RECORDS SUPPLIED

/---

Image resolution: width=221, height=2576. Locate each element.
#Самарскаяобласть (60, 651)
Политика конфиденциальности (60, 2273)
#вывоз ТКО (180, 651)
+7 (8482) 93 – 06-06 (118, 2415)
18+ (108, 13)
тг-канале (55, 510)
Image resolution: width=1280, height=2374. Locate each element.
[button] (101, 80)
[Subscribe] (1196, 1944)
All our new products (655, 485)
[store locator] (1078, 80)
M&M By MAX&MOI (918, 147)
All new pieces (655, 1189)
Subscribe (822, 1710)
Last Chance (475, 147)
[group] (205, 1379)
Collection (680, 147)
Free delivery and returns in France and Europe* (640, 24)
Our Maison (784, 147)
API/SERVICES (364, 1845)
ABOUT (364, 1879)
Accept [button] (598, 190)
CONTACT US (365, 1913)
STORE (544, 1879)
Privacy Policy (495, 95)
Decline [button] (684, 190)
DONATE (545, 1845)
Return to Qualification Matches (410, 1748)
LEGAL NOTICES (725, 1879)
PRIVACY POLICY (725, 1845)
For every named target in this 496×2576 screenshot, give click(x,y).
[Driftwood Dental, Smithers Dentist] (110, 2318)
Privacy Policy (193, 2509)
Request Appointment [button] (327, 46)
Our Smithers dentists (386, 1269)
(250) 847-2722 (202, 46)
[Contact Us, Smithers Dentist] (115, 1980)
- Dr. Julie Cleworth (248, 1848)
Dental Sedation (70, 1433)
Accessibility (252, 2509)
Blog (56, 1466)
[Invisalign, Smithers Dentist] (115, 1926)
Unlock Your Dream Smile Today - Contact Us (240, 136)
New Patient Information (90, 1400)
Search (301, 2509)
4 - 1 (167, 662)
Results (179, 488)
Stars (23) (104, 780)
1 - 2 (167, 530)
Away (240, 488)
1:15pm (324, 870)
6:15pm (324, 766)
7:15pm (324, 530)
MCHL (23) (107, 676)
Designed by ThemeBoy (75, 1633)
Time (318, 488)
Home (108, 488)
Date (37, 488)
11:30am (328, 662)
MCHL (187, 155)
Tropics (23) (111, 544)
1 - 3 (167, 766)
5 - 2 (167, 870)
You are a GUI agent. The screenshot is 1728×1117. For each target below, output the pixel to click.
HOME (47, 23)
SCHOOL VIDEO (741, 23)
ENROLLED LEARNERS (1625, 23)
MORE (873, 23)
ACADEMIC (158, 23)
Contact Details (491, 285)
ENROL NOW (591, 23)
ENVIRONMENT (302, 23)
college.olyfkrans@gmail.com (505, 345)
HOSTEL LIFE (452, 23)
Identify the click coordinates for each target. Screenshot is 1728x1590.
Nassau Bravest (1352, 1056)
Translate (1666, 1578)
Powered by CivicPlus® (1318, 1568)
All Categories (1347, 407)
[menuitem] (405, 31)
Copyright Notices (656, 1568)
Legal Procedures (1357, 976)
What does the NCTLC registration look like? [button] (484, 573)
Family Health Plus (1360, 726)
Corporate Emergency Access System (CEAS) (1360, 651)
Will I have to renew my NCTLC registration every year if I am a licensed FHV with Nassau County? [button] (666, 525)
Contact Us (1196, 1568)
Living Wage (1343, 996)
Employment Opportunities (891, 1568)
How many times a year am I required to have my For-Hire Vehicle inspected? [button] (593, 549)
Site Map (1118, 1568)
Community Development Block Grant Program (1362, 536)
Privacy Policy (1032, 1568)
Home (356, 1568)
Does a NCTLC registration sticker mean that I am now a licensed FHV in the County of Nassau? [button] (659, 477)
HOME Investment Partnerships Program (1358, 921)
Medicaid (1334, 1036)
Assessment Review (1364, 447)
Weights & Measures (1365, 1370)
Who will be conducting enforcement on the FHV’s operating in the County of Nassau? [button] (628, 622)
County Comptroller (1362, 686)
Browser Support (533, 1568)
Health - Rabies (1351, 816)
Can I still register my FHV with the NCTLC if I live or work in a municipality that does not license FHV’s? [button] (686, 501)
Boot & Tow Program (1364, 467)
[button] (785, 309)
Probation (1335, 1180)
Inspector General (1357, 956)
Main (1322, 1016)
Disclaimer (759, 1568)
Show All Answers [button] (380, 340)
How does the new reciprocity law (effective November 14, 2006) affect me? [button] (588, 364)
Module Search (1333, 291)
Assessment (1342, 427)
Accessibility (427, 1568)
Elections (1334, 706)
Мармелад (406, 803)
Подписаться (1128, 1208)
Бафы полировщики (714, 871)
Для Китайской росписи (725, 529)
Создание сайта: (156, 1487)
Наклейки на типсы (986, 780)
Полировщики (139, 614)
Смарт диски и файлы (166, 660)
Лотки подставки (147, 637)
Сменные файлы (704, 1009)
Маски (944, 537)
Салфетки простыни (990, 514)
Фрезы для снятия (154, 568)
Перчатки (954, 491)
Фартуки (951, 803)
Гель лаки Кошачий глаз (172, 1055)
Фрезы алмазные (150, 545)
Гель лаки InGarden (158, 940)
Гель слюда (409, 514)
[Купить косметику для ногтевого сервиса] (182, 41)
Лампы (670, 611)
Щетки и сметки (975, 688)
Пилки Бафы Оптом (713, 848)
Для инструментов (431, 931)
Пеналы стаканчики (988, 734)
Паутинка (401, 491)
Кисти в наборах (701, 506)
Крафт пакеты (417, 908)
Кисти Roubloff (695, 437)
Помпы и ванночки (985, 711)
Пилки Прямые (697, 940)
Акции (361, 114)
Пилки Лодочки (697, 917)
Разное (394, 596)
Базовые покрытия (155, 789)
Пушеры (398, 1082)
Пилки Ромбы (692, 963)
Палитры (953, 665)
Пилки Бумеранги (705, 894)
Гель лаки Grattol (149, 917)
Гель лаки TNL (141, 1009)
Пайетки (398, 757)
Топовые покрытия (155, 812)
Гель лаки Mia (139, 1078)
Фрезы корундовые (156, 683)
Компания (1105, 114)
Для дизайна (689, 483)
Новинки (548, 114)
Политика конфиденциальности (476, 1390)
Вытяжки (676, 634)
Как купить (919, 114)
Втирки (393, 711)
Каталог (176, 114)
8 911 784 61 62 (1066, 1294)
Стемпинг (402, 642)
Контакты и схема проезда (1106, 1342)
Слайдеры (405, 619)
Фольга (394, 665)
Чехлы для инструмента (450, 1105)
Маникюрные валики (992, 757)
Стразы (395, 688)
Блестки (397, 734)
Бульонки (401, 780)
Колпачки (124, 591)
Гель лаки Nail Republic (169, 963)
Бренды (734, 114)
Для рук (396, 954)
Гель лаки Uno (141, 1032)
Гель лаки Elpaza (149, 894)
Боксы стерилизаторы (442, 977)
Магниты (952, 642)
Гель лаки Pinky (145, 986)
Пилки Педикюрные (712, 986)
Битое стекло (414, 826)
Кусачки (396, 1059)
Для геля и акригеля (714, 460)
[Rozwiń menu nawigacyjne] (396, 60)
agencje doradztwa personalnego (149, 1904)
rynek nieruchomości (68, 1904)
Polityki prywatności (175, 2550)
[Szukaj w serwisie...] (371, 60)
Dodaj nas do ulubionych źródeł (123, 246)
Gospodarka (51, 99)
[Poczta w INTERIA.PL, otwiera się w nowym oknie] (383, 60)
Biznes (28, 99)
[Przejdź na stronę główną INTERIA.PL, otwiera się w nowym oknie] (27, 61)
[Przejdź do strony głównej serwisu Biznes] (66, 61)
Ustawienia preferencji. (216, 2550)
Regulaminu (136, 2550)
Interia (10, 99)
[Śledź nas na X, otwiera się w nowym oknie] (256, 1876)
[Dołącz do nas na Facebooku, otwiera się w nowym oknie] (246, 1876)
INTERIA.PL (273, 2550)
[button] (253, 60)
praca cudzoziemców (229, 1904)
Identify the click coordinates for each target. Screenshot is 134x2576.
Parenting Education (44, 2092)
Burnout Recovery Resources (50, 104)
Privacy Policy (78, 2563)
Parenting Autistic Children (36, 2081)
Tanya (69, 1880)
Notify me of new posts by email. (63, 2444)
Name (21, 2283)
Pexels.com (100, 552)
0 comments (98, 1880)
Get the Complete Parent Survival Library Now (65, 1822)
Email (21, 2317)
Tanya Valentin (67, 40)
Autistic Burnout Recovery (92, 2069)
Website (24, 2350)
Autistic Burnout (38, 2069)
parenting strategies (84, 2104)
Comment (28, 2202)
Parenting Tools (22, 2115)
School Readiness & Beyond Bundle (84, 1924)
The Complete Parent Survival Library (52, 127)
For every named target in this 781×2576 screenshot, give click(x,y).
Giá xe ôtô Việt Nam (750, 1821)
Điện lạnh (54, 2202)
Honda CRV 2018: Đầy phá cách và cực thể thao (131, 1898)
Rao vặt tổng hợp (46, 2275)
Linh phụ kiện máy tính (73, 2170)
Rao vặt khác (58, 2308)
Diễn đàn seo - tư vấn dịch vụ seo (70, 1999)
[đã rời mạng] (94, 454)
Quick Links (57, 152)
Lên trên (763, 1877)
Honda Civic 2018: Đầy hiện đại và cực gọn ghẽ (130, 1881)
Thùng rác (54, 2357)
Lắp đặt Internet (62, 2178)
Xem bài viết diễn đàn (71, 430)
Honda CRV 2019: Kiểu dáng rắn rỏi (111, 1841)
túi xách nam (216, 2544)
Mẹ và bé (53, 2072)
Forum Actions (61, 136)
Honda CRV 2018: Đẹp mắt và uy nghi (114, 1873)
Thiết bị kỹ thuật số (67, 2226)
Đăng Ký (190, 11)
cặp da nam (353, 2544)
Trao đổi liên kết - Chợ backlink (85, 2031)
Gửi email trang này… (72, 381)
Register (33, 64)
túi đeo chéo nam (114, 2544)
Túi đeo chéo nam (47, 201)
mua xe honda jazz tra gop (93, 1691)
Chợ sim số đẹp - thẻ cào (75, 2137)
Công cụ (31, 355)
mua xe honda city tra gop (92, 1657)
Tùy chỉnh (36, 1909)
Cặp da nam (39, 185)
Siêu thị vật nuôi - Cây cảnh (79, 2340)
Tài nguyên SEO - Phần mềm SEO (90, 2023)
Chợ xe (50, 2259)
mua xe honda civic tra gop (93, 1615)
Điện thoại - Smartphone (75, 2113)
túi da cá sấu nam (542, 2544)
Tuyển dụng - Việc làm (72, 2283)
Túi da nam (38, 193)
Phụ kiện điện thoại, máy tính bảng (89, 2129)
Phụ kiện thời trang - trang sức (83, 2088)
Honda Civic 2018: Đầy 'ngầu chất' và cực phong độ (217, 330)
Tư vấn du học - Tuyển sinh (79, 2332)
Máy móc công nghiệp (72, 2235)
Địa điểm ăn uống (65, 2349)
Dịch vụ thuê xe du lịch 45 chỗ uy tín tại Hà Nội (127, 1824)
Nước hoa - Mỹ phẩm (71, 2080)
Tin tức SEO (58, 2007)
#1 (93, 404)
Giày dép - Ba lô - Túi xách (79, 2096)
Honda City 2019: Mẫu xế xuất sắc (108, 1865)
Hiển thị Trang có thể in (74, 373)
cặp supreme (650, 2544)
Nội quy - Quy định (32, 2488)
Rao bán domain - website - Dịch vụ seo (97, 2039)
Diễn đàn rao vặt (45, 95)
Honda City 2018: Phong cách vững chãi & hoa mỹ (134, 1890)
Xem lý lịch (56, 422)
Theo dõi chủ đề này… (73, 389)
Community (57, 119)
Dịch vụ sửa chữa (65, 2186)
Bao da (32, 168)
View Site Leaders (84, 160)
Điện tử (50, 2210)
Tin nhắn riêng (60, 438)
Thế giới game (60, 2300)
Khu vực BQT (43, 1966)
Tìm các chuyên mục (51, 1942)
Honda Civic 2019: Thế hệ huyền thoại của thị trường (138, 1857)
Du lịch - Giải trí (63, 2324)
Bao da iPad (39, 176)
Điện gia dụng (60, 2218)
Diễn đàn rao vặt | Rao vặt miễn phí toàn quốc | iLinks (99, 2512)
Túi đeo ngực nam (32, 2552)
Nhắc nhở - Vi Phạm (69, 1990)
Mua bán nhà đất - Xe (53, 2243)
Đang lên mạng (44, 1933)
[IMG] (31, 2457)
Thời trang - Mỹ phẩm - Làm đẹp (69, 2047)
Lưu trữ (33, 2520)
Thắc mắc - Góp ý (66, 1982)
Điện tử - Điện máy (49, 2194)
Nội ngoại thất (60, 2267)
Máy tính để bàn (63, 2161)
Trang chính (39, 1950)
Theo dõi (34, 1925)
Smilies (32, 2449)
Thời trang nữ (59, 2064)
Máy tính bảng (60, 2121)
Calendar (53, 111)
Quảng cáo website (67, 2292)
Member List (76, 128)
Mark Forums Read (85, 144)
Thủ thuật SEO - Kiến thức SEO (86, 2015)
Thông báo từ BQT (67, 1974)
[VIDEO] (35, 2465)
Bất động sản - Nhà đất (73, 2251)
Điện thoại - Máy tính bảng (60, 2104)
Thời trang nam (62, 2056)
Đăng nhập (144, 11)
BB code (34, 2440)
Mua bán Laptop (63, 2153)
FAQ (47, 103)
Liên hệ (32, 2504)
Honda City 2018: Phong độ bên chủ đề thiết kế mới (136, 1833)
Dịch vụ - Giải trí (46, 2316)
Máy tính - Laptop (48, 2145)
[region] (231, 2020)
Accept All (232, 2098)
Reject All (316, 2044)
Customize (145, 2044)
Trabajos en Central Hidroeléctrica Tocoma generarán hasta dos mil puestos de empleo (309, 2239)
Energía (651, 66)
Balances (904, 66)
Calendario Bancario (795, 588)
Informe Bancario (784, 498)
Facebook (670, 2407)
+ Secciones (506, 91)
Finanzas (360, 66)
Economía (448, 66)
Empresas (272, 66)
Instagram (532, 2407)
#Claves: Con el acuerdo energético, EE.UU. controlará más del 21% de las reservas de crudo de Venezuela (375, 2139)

\---

TASK TO CARRY OUT
Give again, exactly as written, the lines running from the first line of the data above through the line that contains "HOSTEL LIFE (452, 23)".

SOLUTION TO THIS PROBLEM
Image resolution: width=221, height=2576. Locate each element.
#Самарскаяобласть (60, 651)
Политика конфиденциальности (60, 2273)
#вывоз ТКО (180, 651)
+7 (8482) 93 – 06-06 (118, 2415)
18+ (108, 13)
тг-канале (55, 510)
Image resolution: width=1280, height=2374. Locate each element.
[button] (101, 80)
[Subscribe] (1196, 1944)
All our new products (655, 485)
[store locator] (1078, 80)
M&M By MAX&MOI (918, 147)
All new pieces (655, 1189)
Subscribe (822, 1710)
Last Chance (475, 147)
[group] (205, 1379)
Collection (680, 147)
Free delivery and returns in France and Europe* (640, 24)
Our Maison (784, 147)
API/SERVICES (364, 1845)
ABOUT (364, 1879)
Accept [button] (598, 190)
CONTACT US (365, 1913)
STORE (544, 1879)
Privacy Policy (495, 95)
Decline [button] (684, 190)
DONATE (545, 1845)
Return to Qualification Matches (410, 1748)
LEGAL NOTICES (725, 1879)
PRIVACY POLICY (725, 1845)
For every named target in this 496×2576 screenshot, give click(x,y).
[Driftwood Dental, Smithers Dentist] (110, 2318)
Privacy Policy (193, 2509)
Request Appointment [button] (327, 46)
Our Smithers dentists (386, 1269)
(250) 847-2722 (202, 46)
[Contact Us, Smithers Dentist] (115, 1980)
- Dr. Julie Cleworth (248, 1848)
Dental Sedation (70, 1433)
Accessibility (252, 2509)
Blog (56, 1466)
[Invisalign, Smithers Dentist] (115, 1926)
Unlock Your Dream Smile Today - Contact Us (240, 136)
New Patient Information (90, 1400)
Search (301, 2509)
4 - 1 (167, 662)
Results (179, 488)
Stars (23) (104, 780)
1 - 2 (167, 530)
Away (240, 488)
1:15pm (324, 870)
6:15pm (324, 766)
7:15pm (324, 530)
MCHL (23) (107, 676)
Designed by ThemeBoy (75, 1633)
Time (318, 488)
Home (108, 488)
Date (37, 488)
11:30am (328, 662)
MCHL (187, 155)
Tropics (23) (111, 544)
1 - 3 (167, 766)
5 - 2 (167, 870)
You are a GUI agent. The screenshot is 1728×1117. For each target below, output the pixel to click.
HOME (47, 23)
SCHOOL VIDEO (741, 23)
ENROLLED LEARNERS (1625, 23)
MORE (873, 23)
ACADEMIC (158, 23)
Contact Details (491, 285)
ENROL NOW (591, 23)
ENVIRONMENT (302, 23)
college.olyfkrans@gmail.com (505, 345)
HOSTEL LIFE (452, 23)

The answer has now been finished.